Fluoxetine inhibits arginine vasopressin (AVP)‐stimulated water permeability in rat inner medullary collecting duct (IMCD) via alpha‐2 mechanism

Fluoxetine is widely used as an anti‐depressant drug that inhibits reuptake of serotonin. The drug also induces hyponatremia by an unknown mechanism. Evidence shows that fluoxetine does not promote the release of vasopressin that would lead to hyponatremia ( Marar IE and Amico JA, Endocrine, 8: 13–18, 1998 ). Effects of fluoxetine on renal physiology are not known. The purpose of this study was to determine if fluoxetine affects water permeability in the IMCD. Terminal IMCDs from male Wistar rats were isolated and perfused via standard methods. To measure osmotic water permeability (P f , μm/sec), bath fluid was hypertonic to luminal fluid (545 vs 300 mOsm/Kg H 2 O). Agents were added to the bath – AVP at 220 pM and fluoxetine at 2.5 μM. In one set of experiments (n=4), fluoxetine reduced AVP‐stimulated P f from 1235±135 to 587±220 (p<.01). This inhibitory effect was reversible. In another protocol (n=5) fluoxetine failed to affect basal P f (29±9). Subsequent addition of AVP increased P f to 93±18 and the removal of fluoxetine raised P f to 591±200 (p<.01).
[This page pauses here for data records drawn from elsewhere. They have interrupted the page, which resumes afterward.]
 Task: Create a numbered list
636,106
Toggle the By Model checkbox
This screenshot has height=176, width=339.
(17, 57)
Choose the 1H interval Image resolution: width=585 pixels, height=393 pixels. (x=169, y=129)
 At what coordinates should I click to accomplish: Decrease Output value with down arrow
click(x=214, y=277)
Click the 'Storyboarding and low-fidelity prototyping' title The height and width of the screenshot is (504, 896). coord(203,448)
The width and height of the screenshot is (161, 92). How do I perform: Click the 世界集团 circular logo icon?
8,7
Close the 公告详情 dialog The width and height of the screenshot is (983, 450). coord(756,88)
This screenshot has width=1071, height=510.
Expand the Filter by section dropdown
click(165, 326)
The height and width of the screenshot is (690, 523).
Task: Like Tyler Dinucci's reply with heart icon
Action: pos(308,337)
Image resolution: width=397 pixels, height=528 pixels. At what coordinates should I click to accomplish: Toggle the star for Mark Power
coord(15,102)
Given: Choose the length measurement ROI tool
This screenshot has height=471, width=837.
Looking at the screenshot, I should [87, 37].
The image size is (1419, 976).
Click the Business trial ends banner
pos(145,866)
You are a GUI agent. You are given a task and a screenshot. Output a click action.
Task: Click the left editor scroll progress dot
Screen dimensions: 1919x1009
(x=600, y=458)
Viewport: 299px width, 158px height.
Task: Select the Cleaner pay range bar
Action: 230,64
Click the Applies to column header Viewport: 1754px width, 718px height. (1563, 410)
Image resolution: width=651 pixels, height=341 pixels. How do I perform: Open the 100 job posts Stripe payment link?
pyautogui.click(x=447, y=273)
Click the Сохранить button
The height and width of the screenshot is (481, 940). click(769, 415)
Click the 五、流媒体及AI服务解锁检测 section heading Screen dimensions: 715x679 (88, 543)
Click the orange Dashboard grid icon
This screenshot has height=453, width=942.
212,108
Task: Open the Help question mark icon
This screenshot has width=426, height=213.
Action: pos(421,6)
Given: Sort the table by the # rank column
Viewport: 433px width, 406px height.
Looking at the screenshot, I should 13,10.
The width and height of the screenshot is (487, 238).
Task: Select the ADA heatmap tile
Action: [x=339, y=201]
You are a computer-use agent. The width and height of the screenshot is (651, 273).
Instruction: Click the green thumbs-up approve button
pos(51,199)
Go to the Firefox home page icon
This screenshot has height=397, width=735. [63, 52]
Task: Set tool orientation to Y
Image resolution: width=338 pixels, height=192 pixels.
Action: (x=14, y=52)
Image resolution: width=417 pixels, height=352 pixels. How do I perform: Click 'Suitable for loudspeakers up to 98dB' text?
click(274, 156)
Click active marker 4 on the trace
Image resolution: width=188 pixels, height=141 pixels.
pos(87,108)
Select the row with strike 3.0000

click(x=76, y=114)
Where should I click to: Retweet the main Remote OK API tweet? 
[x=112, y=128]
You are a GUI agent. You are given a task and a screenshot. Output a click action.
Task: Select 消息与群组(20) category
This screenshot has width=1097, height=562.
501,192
Fluoxetine failed to decrease P f stimulated by the nonhydrolyzable cAMP analog 8‐chlorophenylthio cAMP (n=4). To investigate the inhibitory mechanism, we used the selective alpha‐2 antagonist atipamezole. In this protocol (n=4) atipamezole reversed the fluoxetine‐induced inhibition of AVP‐stimulated P f from 235±92 to 657±153 (p<05). We conclude that fluoxetine inhibits AVP‐stimulated Pf in rat IMCD via a pre‐cAMP‐dependent mechanism mediated by alpha‐2 adrenoceptors. The mechanism for fluoxetine‐induced hyponatremia remains unknown.